All’interno della collana «novecento/duemila» diretta da Diego Bertelli e Raoul Bruni, edita dai tipi de Le Lettere, ha fatto la sua comparsa a novembre 2023 una antologia che attraversa l’intera opera poetica, Poesie 1923-1982, del romano Giorgio Vigolo (3 dicembre 1894 – 9 gennaio 1983), un’assente ingiustificato e da tempo nelle pubblicazioni e riedizioni poetiche dell’editoria italiana. La curatela è di Andrea Gialloreto, professore di Letteratura contemporanea in servizio all’Università degli Studi “G. d’Annunzio” Chieti-Pescara.

A causare l’eclissi della fama di Giorgio Vigolo, spiega Gialloreto, «hanno contribuito la contiguità con maestri di […] levatura [quali Ungaretti, Sbarbaro, Barile, Cardarelli, Rebora, Onofri, Jahier, Saba] e soprattutto la sottaciuta ma accesa rivalità con il maggiore poeta del Novecento»1, Eugenio Montale. Con Montale, sottolinea Gialloreto, Vigolo ha in comune simili esperienze di studi: «gli studi musicali, la rimeditazione dei modelli di Pascoli e d’Annunzio, l’apertura agli influssi delle letterature europee» (Figura in melodia…, cit. a p. 5), con la netta differenza che in Vigolo ha continuato ad agire sottotraccia nei suoi versi l’amore primigenio per Francesco Petrarca, di cui l’enciclopedia Treccani ravvisa un forte interesse sin dai primissimi studi2. Si confrontino gli endecasillabi di una quartina della prima raccolta (“Erebo”, da Conclave dei sogni, pag. 45) e quelli di una stanza tratta dall’ultima raccolta (“La perfetta armonia, la viva luce”, da Poesie religiose e altre inedite, p. 177):

*
Il mondo mi si capovolge dentro
a vortice. La notte alta e ventosa,
le nubi immote e la fuggente luna
s’arrovesciano in fondo a questo pozzo.
[…]

*
La perfetta armonia, la viva luce,
operante nel mondo che m’attornia,
d’alberi, lago e monti, l’onda d’oro
che trabocca all’azzurro in esultante
estuare di odori, – fanno un coro
a cui s’intona il mio essere e prende
nuova linfa alle fonti della vita.
[…]

Il paragone è evidente. Certo, la lingua di Vigolo è sfrondata dalle caratteristiche linguistiche petrarchesche, le molte parole apocopate o sincopate presenti nel Canzoniere, ma la letterarietà, ovvero l’abilità linguistica operante laddove ispirazione e immaginazione sono deboli, c’è tutta. Vigolo non si serve della tradizione letteraria italiana al fine di rielaborarla e superarla in un personale percorso espressivo, salvo in casi che vedremo più in là, si limita a usarne le vesti per dire «di un dolore connaturato alla condizione umana» (Figura in melodia…, cit. a pag. 21).

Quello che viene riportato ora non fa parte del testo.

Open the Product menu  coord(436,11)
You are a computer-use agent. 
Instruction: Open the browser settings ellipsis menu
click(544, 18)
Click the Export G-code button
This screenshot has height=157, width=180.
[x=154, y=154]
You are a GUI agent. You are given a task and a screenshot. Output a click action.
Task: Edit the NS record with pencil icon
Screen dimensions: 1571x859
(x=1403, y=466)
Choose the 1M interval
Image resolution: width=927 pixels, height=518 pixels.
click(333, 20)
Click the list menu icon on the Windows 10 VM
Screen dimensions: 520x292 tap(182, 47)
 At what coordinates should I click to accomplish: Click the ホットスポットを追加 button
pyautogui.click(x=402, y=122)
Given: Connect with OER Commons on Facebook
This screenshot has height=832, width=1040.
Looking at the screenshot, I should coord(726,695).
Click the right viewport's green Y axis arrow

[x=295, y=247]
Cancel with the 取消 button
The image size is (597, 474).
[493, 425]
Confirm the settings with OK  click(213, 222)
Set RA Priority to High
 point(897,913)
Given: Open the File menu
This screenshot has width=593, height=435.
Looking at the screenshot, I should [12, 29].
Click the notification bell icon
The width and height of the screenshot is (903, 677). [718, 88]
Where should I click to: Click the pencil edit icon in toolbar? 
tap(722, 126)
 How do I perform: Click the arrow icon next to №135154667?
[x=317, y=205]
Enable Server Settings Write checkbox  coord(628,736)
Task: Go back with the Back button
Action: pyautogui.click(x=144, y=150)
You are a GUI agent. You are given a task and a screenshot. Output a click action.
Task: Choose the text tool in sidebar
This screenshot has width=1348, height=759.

A fianco di questo dolore quasi cantato, la ricerca gnostica di Vigolo vira tutta alla rincorsa di quella che in più modi chiama la «contemplata fonte» (“Alla sera”, da Conclave dei sogni, pag. 48), una reminiscenza di cui l’anima, per il poeta romano, trattiene delle pennellate che si fanno a momenti più brillanti quando sensi e intelletto, nell’incontro con la realtà, dialogano con simpatia maieutica risvegliando verità sopite. Si legga la seguente poesia (“xi”, da L’eremita di Roma, pag. 83):

Al foro Traiano
nell’assolato meriggio
la chiesa ottagonale
m’accoglie limpida e vuota,
tutta per me, ritiro
d’anacoreta su monte:
guardando nella cupola
mi sento respirato.

Qui venni fanciullo: i templi
mi davano allora spavento,
ora tanta pace
e interna luce. Allora
mi parevano paurose grotte:
oggi conchiglie, e vi gira
un murmure d’eterno.

Un esempio che, contrariamente alla letterarietà diffusa nel corpus vigoliano, si libera dell’ombra dei maestri per affermare la propria unicità di visione e sentimento. L’intera antologia suggella variamente questi momenti (alle pp. 44-48-50-51-63-75-87-107-112-118-125-126-150-152-171), i quali offrono al lettore una sincera rivelazione del «sé più intimo e traumatizzato [del poeta], come un coeur mis à nu» (Figura in melodia…, cit. a pag. 23), efficaci nell’esprimere le affezioni dell’uomo-scrittore alla ricerca di quella «felicità originaria» (“Le foglie”, da Conclave dei sogni, pag. 51). Una ricerca che sa orientare il lettore verso l’identificazione della poetica di Giorgio Vigolo, il che gli permette di inserirsi con singolarità nel novero dei poeti italiani del Novecento.

Fabio Barone

 
 
 
 
Albero conoscente
 
Il cuore ingombro di relitti amari
pesa nel petto come grave mola
e àncora alla terra i favolosi
pensieri che s’immergono nel vento
con assetate cime avide d’aria.
Le passioni mi radicano al suolo,
contrappeso di lutto, esse, all’aereo
sorger d’alate respiranti foglie.
Ma così s’equilibra in me l’arcano
albero conoscente; e, se la luce
beve dall’aria, un più profondo filtro
trae dalla terra e lo nutrisce a morte.
 
 
 
 
 
 
v.
 
L’amabile pittore che dipinse
a marine e castelli le pareti
di questa bettola oscura nei Borghi,
quanta favola finse
ai bevitori assorti,
da tanti secoli che brilla allo sguardo
dei felici in questo buco d’ombra!
Ma più luce vi mise egli sui muri
bui che un sole di maggio; egli l’intrise
della sua gioia ad altre gioie incontro.
Io ti saluto,
pittore antico e popolare: un raggio
del tuo sole lontano anche a me giunse.
 
 
 
 
 
 
Grido alla madre
 
Madre, mia madre
dove sei nel lontano?
dove ti sei sperduta dopo la morte,
che più non mi mandi la tua immagine,
e deserti sono i miei sogni,
ma meno della mia vita?
Io sto quaggiù lo vedi in qualche pericolo:
strani mostri mi fanno le cacce,
girano intorno intorno alla poca rupe.
 
Madre, se esisti ancora
in qualche punto dell’universo
o sei tornata alla bontà indivisa
da cui ti staccasti nel nascere,
fammi sentire
diminuita la mia solitudine,
schiariscimi gli occhi,
che io giunga a rivederti
nell’alto del tuo sereno,
 
e smetta di scorgere
al tuo posto le ambigue
larve che ti nascondono
al figlio.
 
 

 
 
 
 

1 “Figura in melodia: diagramma di una poesia tra asintoto ed esenzione”, in Giorgio Vigolo, Poesie 1923-1982, Le Lettere, Firenze 2023, pag. 5.

2 Cristiano Spila, VIGOLO, Giorgio, pagina consultata il 07/03/2024.